While no fixed deadline was ever set for completion, the tentative goal was for the new facilities to be ready by the start of this fall semester. Project Manager Alan Rubacha achieved this with ease. Cardinal logos were painted on last week as a finishing touch.
The tennis team’s Head Coach Michael Fried looks forward to how the new facility will attract a greater audience for matches as well as allow the teams to better feel the “home” of a home-court advantage.
“Everybody feels it’s great to have a facility that feels like home, much more so than it has in the past,” Fried said. “And the idea of being able to get more friends and family and students out to matches at these facilities is exciting for everyone.”
Fried is already searching for ways to use the courts as a means for University tennis to help build ties with Middletown.
“It’s really good to be able to enter into a more substantial partnership with Middletown and to have access to not only some brand-new courts for our tennis program at Wesleyan but to have more of a presence and an integration-level facility with the City of Middletown,” Fried said.
An early example of this town-to-University collaboration is the plan for University teams to start hosting training events for the local community.

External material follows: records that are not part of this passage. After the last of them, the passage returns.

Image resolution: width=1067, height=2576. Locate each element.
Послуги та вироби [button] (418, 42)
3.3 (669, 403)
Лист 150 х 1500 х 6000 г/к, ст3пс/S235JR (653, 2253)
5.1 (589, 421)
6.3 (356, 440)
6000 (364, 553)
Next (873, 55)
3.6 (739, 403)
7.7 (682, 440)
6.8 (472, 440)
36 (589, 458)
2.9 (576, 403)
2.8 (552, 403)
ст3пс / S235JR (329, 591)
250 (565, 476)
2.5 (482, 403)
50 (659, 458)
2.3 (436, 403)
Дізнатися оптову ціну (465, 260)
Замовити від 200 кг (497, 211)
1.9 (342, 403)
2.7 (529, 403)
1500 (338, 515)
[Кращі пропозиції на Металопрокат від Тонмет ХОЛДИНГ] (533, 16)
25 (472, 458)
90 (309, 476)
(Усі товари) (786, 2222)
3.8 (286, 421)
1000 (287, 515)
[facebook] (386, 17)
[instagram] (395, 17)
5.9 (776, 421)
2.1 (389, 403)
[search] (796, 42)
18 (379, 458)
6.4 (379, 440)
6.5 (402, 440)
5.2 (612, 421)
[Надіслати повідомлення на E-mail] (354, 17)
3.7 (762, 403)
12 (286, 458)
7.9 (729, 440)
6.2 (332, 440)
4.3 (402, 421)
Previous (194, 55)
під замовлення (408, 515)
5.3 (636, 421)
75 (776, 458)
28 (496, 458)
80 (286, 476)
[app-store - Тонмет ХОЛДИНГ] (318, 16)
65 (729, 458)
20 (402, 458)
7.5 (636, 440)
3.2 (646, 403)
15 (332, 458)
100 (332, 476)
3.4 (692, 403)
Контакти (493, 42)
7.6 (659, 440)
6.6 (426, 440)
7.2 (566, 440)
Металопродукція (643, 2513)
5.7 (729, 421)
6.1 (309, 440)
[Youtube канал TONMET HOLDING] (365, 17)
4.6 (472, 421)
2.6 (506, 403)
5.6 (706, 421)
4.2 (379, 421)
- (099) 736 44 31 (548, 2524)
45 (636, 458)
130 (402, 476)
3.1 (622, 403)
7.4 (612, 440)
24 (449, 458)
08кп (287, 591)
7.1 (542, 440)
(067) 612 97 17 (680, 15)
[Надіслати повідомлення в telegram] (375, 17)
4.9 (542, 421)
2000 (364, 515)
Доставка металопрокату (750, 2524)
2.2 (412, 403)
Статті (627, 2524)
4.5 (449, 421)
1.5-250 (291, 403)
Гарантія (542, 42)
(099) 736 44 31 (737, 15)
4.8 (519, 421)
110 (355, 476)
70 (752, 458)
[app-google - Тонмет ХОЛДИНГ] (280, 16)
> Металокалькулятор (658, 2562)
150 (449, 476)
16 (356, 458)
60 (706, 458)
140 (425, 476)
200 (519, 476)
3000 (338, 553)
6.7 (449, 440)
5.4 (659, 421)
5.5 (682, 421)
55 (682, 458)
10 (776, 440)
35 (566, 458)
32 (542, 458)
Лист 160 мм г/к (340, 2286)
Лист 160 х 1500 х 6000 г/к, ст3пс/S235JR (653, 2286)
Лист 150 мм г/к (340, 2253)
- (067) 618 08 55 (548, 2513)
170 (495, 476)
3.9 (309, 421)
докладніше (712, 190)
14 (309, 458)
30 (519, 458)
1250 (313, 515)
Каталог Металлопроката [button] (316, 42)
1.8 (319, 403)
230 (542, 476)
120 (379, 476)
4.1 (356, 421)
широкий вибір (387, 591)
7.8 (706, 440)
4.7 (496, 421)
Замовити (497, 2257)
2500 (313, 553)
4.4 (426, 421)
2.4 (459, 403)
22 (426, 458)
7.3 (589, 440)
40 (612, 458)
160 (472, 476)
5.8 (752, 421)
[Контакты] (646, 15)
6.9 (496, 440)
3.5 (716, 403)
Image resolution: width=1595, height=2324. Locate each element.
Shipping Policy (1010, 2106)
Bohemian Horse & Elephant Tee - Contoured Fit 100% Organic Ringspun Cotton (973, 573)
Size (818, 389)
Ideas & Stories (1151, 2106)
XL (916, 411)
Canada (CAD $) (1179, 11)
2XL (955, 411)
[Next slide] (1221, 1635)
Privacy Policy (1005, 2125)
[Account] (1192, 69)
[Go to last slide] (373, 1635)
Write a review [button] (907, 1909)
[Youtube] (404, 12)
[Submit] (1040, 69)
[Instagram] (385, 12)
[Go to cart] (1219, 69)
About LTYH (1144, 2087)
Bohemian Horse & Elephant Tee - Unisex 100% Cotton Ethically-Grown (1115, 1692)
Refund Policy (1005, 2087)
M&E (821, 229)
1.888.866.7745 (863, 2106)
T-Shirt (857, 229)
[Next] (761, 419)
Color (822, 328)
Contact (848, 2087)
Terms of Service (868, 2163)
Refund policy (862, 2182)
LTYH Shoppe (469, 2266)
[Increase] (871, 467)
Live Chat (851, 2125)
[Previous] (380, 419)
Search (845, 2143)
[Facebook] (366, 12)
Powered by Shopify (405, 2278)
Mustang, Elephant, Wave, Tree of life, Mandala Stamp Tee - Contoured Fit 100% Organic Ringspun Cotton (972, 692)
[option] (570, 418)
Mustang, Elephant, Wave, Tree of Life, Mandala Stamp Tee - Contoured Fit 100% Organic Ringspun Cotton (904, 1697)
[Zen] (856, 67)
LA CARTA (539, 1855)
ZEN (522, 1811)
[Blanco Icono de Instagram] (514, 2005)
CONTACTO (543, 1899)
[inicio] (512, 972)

“We’re in the works of discussing the logistics to do some free-of-charge clinics that Wesleyan tennis would run for different groups from the city, not necessarily exclusively high-school kids but a couple different groups from the city,” Fried said.
While the final numbers for the project’s cost are still being processed, the courts will come in at or below the initial $1.5 million budget, according to University Athletic Director Mike Whalen. Whalen praised the ongoing efforts of University Relations to raise $750,000 for the school to pay its half of the courts.
“It is important to point out that Barbara-Jan Wilson and her staff in University Relations have been doing a fantastic job fundraising for this project,” Whalen said in an email to the Argus. “Our goal is that all of the money used for the new courts will come from donors.”
For their $750,000 goal, the City of Middletown will receive a 15-year lease on eight of the 16 courts. The facilities will also become the permanent home courts for the Middletown High School tennis team.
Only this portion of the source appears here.